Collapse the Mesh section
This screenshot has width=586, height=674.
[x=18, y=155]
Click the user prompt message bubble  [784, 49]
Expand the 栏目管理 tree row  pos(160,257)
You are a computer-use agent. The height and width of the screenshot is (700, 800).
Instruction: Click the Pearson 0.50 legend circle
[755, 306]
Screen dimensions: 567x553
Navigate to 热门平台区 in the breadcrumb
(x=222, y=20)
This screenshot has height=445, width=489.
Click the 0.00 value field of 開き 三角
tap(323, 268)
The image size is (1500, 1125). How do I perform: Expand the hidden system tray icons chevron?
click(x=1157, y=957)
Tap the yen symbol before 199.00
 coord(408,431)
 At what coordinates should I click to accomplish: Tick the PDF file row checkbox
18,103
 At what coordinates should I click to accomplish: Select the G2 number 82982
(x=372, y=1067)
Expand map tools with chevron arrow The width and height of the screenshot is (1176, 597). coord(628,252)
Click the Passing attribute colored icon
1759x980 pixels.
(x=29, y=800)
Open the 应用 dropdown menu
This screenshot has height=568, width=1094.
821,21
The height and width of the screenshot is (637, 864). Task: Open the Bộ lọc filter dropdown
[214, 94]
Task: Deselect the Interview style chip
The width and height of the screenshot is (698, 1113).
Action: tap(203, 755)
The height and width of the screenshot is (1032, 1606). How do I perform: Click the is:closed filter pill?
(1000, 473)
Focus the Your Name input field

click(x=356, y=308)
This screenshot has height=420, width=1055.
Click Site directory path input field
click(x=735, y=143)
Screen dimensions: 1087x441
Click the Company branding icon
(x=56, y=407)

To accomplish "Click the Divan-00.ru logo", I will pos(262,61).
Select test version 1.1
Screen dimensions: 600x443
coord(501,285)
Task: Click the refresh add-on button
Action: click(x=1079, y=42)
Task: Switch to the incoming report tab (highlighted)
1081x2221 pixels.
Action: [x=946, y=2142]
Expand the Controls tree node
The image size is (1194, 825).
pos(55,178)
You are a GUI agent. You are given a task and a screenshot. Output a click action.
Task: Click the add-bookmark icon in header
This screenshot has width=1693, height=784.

···

__Exercise instructions__
Gather from the records above every line containing the string "agent".

__Response area__
You are a computer-use agent. The height and width of the screenshot is (700, 800).
You are a GUI agent. You are given a task and a screenshot. Output a click action.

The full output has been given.